En la comisaría desnudaron al señor Attard, le lavaron al bigote para quitarle el resto de gomina, y lo echaron a un calabozo oscuro y solitario. Un oficial se acerco y le dijo: Este el hueco, acá te vas a divertir. Como no daba muestras de decaimiento o convalecencia, le llevaron revistas y unos pantaloncitos. Entre los oficiales comenzó a correr el rumor de que Attard estaba hecho de hierro y aguantaba cualquier cosa. Gozó de un extraño respeto, y accedió de buena gana a jugar al submarino con el comisario. A los tres días lo dejaron libre, pero nunca le devolvieron el tapadito, por esto, el señor Attard se sintió fuertemente abatido. Regresó a su casa con el rostro curtido por la angustia, tomó su cacerola y pasó toda la noche golpeándola frente a la comisaría. Al llegar el día una multitud se congregaba frente a la comisaría para exigir la devolución del tapado de Attard.

Fue entonces, y con la presecia de los medios, que el comisario salió a dar declaraciones vistiendo el mismísimo tapadito del señor Attard, así fue que dijo a los medios que era suyo y que siempre lo había sido, y que de no ser así de alguna manera debían resarcirse lo servidores de la comunidad frente a la desigual situación de las fuerzas de seguridad, los bajos sueldos, el riesgo constante, la falta de respeto, acto seguido, se sacó el tapadito, lo echó al piso y se unió a la turba para reclamar mejores condiciones para los empleados del orden.

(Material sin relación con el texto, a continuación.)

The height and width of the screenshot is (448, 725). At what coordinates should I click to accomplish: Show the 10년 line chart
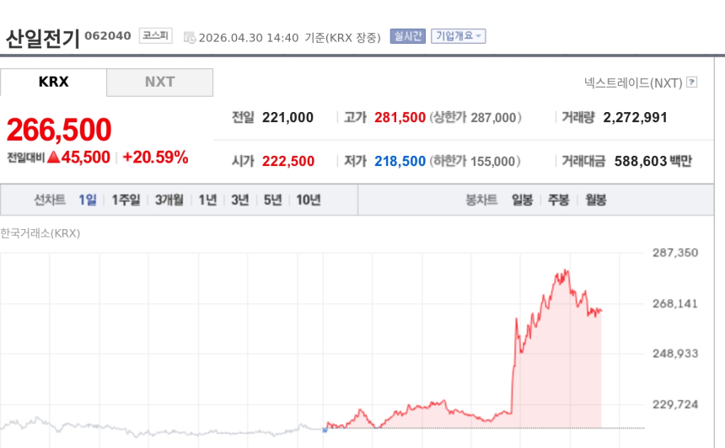[x=309, y=200]
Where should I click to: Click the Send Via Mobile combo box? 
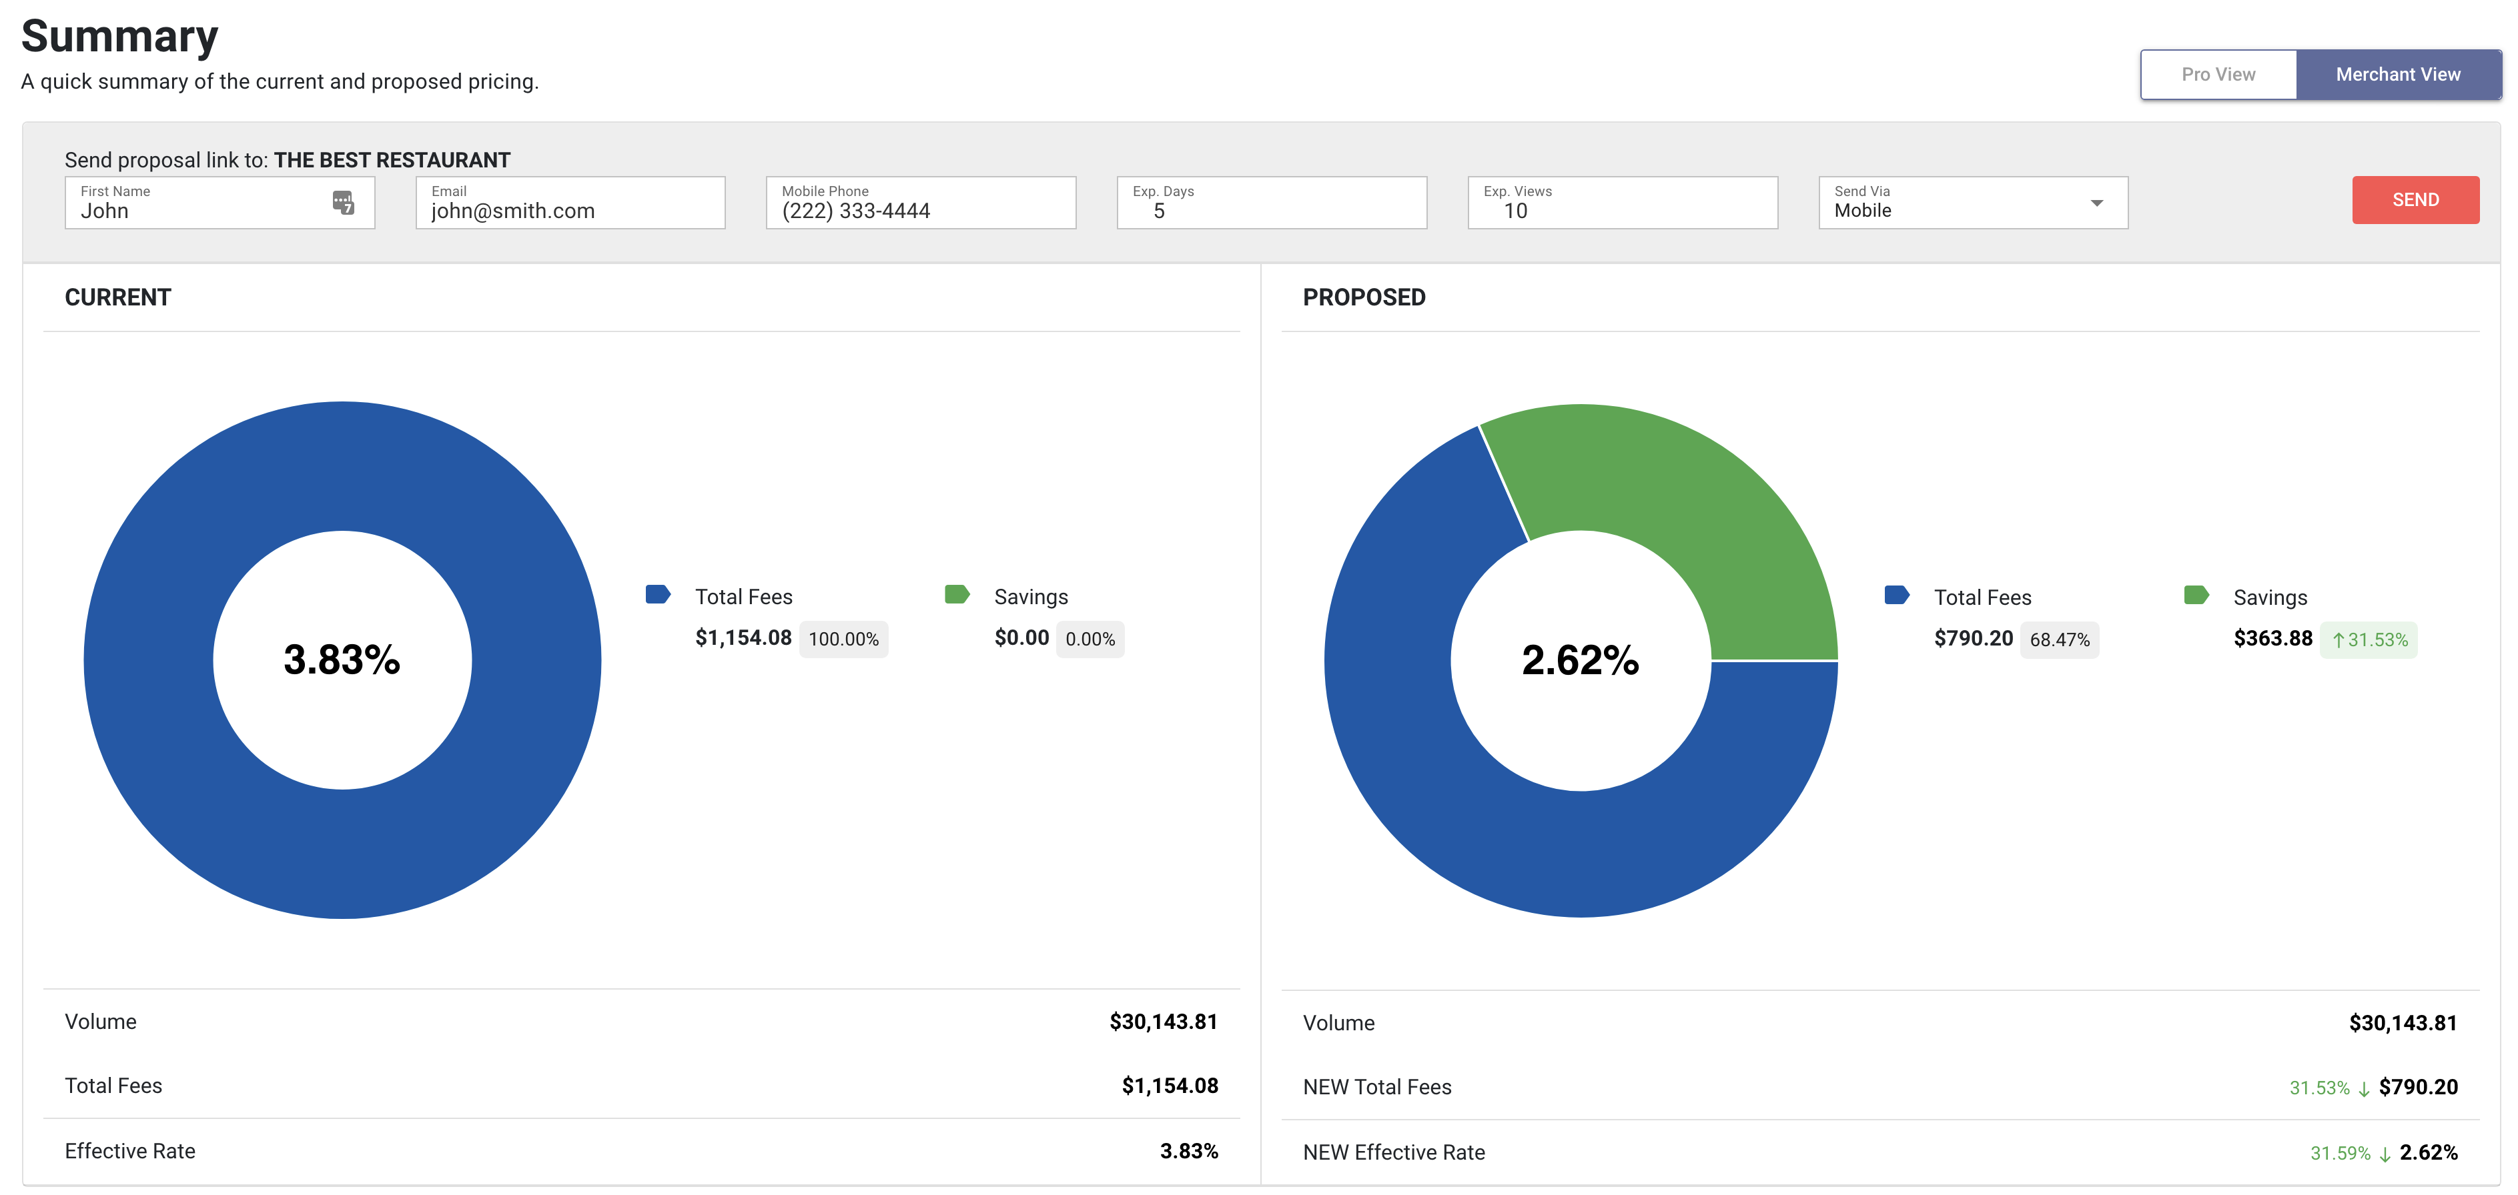coord(1955,203)
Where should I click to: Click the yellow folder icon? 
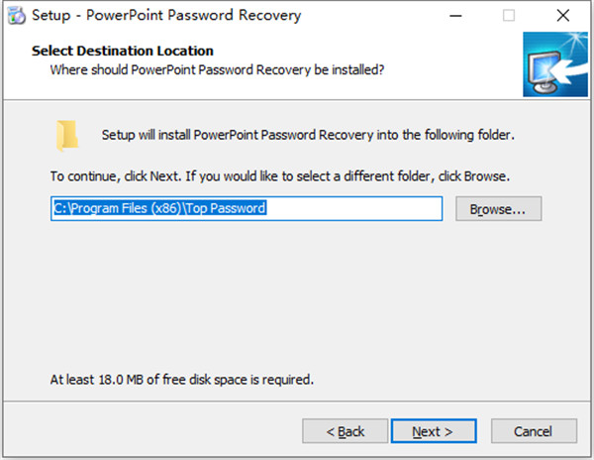tap(67, 136)
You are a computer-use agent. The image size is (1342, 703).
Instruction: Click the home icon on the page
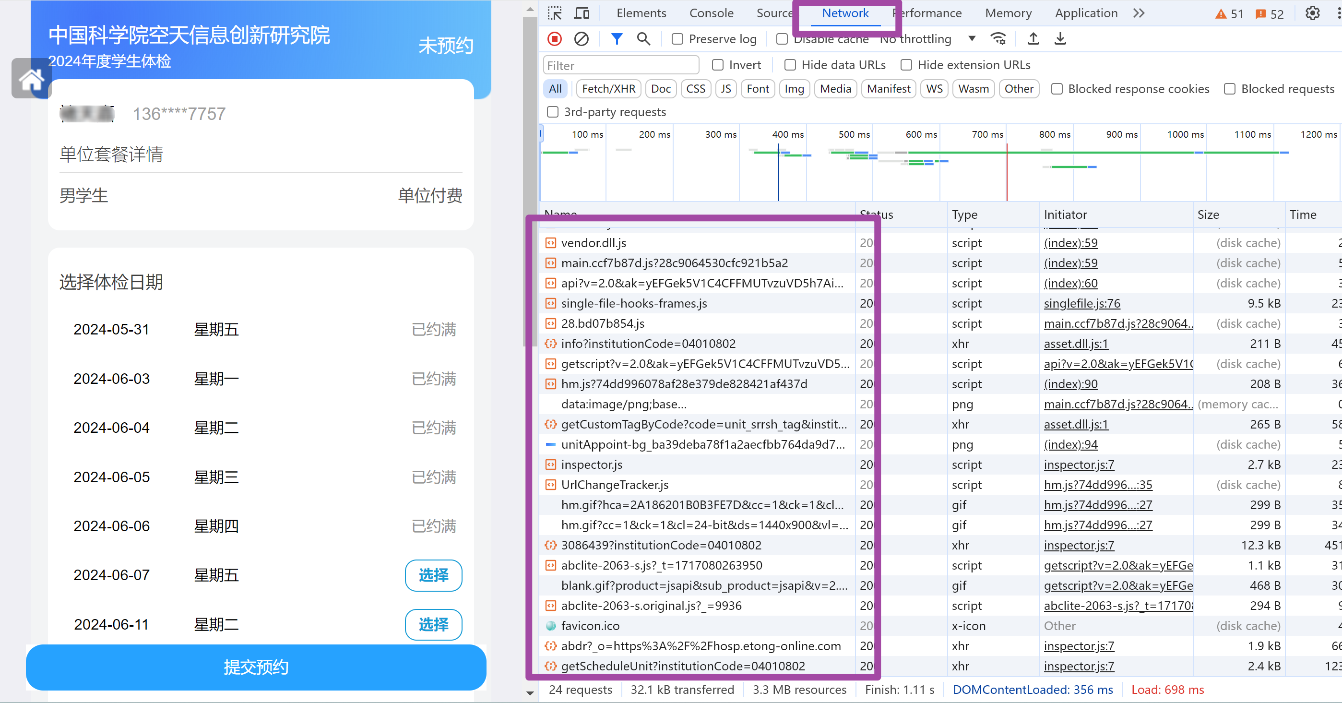[31, 79]
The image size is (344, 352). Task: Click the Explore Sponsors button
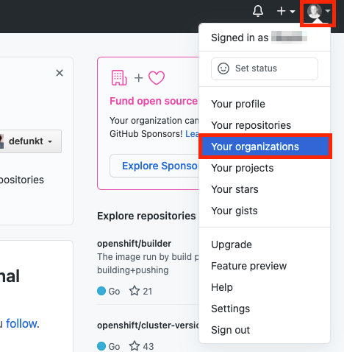coord(154,166)
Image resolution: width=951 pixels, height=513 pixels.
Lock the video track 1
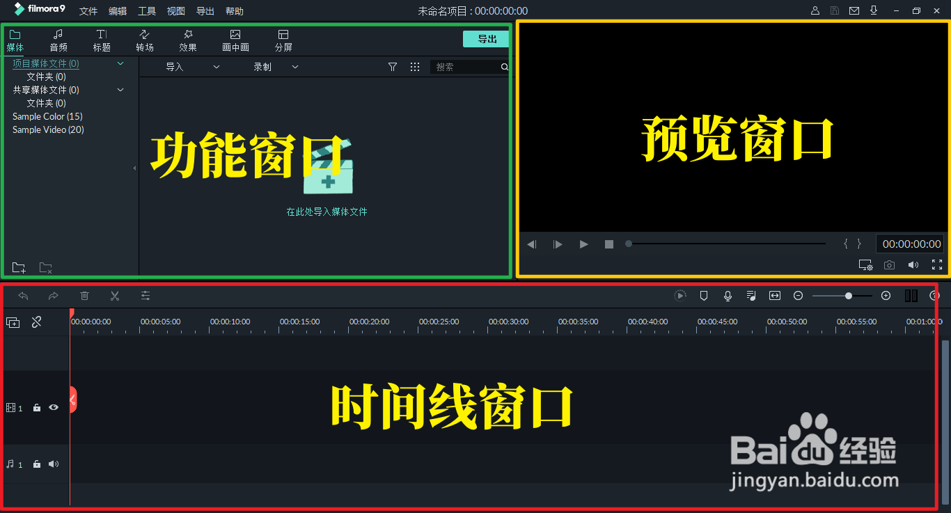click(36, 407)
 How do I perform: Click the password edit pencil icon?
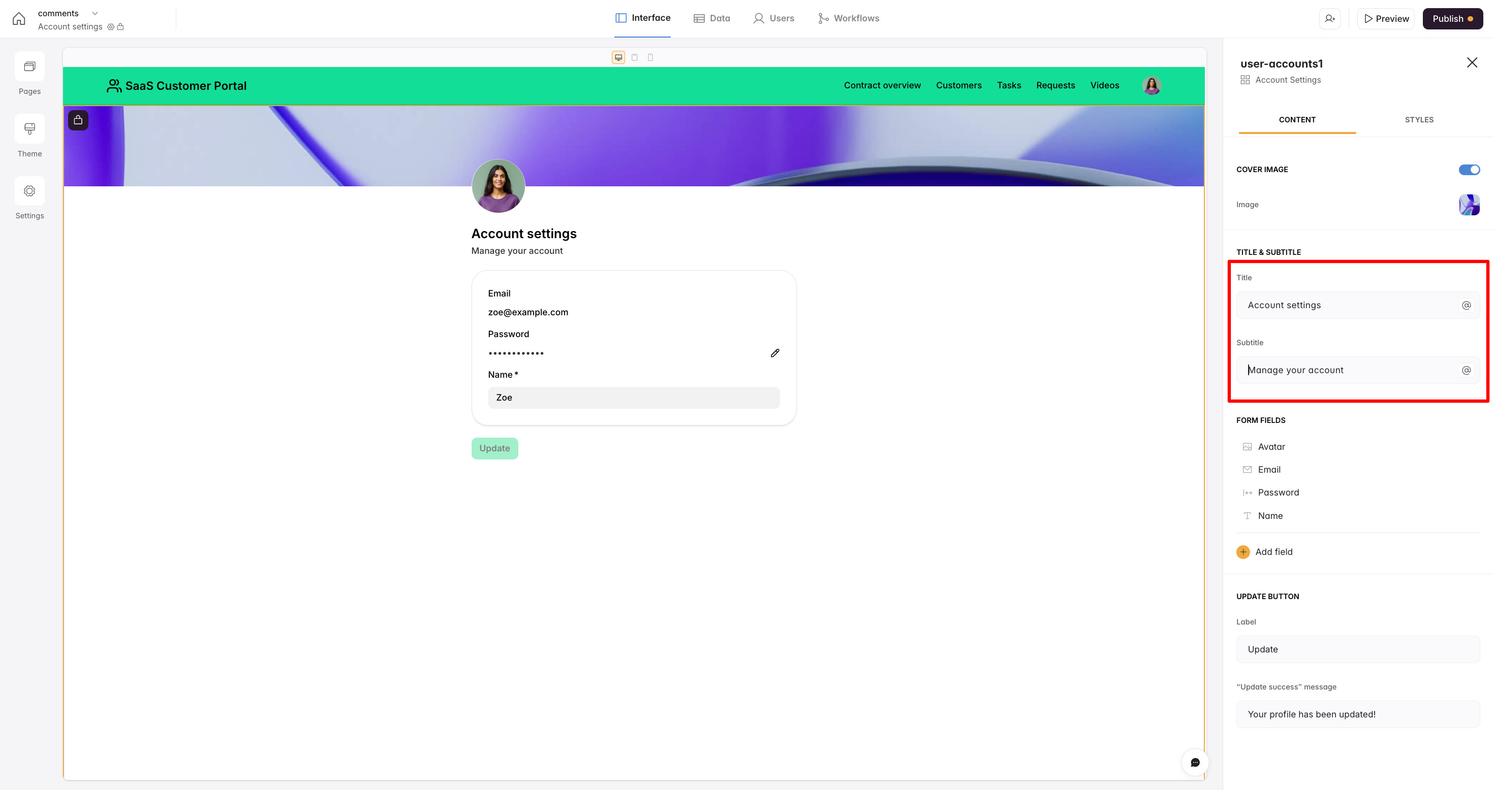click(x=775, y=353)
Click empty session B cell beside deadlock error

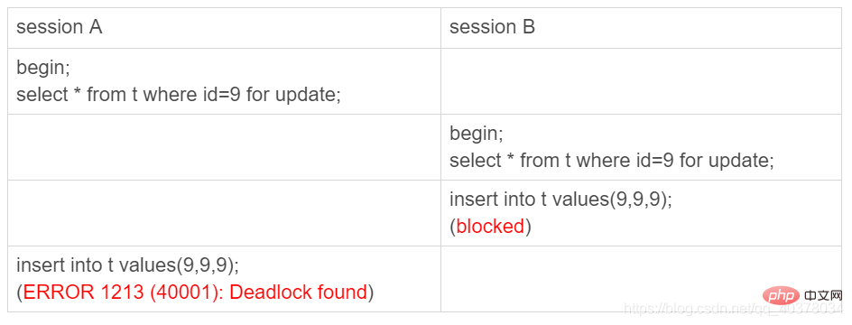click(x=642, y=279)
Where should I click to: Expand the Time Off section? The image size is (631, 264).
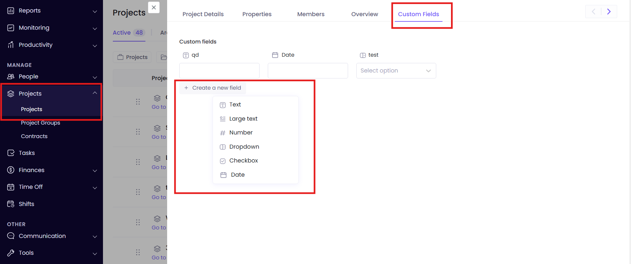point(95,188)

El señor Attard se sintió acompañado pero confundido, el comisario lo abrazaba y vitoreaba con él, abandonó al grupo y al salir tropezó con un poste de luz, una cámara de televisión lo registró recibiendo el golpe y luego lo convirtieron en noticia. Sólo quiero volver a casa y dormir, dijo, ese fue el copete. Las cosas parecían difusas y no sabía que dirección tomar y no llegaba a leer los nombres de las calles por mucho que lo intentaba, dejó su cacerola abollada en la vereda y caminó por el medio de la calle. Parecía, al alejarse de la multitud, un hombre libre, pero su cabeza estaba llena de interrogantes y sentía su bigote seco y con un olor horrible. Si la mañana lo encontraba así, pensó, el único remedio posible para enmendar su día sería un buen café con tostadas en el bar de los tanos, y después comprar el diario deportivo, leer las noticas del fútbol, del básquet y del turismo carretera. Por la tarde, si todo salía bien, volvería a sentirse agobiado en su ciudad, un poco solo y se volcaría a las acciones radicales, a la aventura de reclamar un consumo más medido y responsable.